Il pensiero spensierato. L’archetipo o il costrutto che porta all’alleggerimento dell’anima, alla sospensione, per un attimo, del giudizio. Sia esso universale, soggettivo o oggettivo, niente conta, niente è realmente determinante nel voler tracciare forzate linee a definire uno spazio, un concetto, una dimensione che il più delle volte sfugge.
Il pensiero spensierato.
Un qualcosa di primitivo e così apparentemente semplice da afferrare, raggiungere, produrre. Niente si palesa come maggiormente difficile quanto le situazioni che teoricamente, sulla carta, dovrebbero essere di una consistenza ben diversa.
Il pensiero di chi non vuol comunque dimenticare cos’è stato, cos’è diventato, cos’ha vissuto e cosa sta vivendo, cosa spera di diventare e vivere e respirare a pieni polmoni.
Possono scorrere kilometri sotto i piedi, possono essere scanditi dal pensiero di un traguardo, dal pensiero del vedere fin dove si arriverà questa volta, dalla paura di prendere parte ad una gara con troppe salite, dal temere le discese che insidiano con le loro sassaie.
Il pensiero va sospeso quando ti rendi conto che tutto deve avere un suo giro o percorso, quando pare che nell’esatto istante in cui smetti di fare a cazzotti col vento tu riesca a piegarlo, quel vento.
Ci va un contenitore per pensieri o magari un pensiero in meno e una pacca sulla spalla in più.

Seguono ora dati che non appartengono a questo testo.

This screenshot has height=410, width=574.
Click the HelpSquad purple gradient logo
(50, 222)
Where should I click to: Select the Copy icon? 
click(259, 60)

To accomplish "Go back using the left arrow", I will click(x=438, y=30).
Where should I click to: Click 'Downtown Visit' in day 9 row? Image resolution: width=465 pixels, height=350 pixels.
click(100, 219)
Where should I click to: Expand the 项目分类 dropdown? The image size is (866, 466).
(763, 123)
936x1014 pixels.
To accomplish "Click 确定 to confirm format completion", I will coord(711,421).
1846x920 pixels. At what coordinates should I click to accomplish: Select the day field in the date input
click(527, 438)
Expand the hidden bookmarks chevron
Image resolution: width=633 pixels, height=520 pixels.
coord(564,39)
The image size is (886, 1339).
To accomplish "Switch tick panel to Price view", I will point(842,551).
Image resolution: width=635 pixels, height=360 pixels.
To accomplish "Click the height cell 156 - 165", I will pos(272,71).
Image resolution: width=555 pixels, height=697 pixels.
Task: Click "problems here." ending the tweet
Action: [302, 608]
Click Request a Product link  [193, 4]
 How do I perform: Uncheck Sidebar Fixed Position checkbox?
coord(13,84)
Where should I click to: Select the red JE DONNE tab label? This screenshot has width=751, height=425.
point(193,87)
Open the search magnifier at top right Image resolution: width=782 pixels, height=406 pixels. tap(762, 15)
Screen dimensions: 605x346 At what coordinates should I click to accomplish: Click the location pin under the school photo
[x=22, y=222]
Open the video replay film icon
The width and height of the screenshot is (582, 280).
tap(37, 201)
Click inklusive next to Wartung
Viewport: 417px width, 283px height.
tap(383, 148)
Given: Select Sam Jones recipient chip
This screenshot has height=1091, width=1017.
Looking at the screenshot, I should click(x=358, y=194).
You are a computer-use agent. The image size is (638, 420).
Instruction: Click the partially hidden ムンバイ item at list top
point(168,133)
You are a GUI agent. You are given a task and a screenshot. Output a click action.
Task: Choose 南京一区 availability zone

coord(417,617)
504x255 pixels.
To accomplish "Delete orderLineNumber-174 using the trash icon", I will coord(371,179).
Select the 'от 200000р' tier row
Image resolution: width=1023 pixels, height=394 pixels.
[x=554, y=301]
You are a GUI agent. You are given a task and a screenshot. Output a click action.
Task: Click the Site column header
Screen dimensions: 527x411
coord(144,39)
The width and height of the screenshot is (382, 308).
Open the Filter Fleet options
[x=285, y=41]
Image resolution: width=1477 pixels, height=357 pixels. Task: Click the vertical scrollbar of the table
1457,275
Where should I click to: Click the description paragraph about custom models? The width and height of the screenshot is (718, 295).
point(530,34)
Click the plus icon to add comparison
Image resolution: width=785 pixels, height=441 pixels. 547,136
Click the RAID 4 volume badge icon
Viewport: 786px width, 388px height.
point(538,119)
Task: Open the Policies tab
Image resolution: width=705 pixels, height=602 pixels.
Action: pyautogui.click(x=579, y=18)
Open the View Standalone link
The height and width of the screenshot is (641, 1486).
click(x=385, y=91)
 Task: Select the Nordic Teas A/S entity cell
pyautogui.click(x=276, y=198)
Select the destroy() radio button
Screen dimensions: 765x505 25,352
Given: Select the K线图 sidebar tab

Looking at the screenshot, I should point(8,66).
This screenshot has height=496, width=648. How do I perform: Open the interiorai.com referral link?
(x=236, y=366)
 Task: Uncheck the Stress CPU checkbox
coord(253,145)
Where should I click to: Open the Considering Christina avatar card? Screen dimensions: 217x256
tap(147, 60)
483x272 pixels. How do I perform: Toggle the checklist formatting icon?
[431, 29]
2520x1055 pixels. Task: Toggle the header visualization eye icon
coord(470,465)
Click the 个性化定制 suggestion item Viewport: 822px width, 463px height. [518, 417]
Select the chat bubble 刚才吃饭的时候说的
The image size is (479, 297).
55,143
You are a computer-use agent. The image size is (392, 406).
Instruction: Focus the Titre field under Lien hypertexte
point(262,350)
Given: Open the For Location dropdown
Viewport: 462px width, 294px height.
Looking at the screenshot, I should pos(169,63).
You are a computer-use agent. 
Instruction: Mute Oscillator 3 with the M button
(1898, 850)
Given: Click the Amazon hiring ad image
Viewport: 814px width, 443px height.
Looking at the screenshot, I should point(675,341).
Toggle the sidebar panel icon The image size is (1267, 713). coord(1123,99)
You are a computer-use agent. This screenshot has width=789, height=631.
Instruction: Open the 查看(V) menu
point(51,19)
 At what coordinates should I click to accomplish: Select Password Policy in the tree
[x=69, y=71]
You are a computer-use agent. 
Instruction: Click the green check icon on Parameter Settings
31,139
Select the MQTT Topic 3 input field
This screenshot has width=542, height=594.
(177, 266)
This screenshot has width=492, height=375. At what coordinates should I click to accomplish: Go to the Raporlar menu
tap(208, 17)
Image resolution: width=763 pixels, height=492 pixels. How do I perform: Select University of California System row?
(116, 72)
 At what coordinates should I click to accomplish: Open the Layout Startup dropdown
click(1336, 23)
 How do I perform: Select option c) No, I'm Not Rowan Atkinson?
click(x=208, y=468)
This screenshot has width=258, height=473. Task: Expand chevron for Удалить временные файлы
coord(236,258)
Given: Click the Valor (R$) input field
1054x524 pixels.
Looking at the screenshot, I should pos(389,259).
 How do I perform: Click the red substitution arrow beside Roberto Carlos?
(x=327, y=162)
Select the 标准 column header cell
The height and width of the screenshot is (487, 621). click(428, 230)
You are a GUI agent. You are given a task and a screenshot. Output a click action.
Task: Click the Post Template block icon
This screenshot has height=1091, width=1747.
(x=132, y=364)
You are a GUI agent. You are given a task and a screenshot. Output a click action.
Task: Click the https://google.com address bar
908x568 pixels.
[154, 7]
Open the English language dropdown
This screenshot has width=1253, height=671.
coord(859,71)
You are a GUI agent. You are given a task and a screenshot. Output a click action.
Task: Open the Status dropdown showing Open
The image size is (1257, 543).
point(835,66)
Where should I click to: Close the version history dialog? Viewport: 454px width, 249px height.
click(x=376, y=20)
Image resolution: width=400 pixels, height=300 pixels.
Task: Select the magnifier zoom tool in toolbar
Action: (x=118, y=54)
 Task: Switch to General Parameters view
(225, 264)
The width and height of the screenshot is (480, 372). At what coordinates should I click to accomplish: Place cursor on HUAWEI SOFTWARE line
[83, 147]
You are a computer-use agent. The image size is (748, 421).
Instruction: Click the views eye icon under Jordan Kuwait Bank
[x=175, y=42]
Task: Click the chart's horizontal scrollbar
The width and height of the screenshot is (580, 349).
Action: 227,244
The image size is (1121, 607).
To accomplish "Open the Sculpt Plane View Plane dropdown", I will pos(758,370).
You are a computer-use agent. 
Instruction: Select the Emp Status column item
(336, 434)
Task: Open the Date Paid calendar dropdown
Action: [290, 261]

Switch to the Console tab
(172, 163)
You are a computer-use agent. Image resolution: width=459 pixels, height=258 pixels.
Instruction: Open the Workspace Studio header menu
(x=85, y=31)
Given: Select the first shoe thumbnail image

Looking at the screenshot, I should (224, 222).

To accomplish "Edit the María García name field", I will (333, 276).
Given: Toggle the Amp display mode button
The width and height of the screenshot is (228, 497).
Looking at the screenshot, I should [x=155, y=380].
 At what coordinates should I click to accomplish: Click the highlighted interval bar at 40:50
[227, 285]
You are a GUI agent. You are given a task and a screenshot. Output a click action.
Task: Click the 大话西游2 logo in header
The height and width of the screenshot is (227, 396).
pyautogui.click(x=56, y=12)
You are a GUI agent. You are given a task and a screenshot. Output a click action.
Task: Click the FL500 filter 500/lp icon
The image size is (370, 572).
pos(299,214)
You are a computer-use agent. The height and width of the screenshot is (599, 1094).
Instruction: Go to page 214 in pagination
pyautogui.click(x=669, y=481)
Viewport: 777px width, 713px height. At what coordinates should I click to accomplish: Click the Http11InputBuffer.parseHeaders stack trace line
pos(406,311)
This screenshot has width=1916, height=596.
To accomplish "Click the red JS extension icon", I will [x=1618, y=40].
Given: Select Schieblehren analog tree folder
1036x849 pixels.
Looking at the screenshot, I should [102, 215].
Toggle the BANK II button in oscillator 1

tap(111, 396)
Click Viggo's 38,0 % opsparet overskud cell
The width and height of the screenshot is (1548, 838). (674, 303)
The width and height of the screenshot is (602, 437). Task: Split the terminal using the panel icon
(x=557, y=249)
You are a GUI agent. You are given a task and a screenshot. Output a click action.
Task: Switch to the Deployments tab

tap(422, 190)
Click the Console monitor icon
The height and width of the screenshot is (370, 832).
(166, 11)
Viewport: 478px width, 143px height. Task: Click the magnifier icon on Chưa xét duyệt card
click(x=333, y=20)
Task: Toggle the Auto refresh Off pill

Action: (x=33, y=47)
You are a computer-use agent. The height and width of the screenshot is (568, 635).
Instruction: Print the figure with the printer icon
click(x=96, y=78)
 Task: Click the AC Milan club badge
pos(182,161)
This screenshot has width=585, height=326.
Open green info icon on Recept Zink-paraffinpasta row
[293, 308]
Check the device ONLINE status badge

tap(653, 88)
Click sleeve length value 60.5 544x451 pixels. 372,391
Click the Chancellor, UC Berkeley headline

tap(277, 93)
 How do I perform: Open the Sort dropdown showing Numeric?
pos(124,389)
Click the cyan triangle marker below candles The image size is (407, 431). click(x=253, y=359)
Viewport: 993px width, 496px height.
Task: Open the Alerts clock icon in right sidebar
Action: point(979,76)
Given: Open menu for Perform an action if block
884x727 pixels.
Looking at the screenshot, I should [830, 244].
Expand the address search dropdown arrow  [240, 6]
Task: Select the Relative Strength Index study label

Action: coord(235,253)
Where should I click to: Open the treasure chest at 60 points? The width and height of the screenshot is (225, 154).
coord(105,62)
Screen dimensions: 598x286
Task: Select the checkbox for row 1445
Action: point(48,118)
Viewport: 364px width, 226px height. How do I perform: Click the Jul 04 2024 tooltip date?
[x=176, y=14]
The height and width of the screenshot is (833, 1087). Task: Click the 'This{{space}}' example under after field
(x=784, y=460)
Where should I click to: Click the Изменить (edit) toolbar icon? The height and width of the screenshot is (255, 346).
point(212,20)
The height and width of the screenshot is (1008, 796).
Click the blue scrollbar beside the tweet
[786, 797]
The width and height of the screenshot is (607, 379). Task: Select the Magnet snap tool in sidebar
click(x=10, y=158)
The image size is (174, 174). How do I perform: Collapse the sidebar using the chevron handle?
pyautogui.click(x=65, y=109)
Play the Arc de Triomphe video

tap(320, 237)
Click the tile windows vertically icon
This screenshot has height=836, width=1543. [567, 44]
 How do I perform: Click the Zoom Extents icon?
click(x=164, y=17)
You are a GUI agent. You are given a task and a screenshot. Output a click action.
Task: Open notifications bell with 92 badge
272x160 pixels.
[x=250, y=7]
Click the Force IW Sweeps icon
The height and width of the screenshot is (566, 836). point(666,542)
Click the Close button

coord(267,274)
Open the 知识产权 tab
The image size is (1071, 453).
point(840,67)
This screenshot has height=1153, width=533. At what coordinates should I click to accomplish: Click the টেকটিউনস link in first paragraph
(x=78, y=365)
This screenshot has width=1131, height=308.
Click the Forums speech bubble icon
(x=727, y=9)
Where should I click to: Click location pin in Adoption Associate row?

La verità indissolubile, però, è sempre lì… a ricordare, a ricordarmi, che in qualunque bufera potrò sempre tornare a casa, in quegli attimi rituali che precedono l’andare a raggiungere il letto, e guardarmi allo specchio senza provar remore per ciò che vedo, per ciò che sono stato e per ciò che spero di continuare ad essere.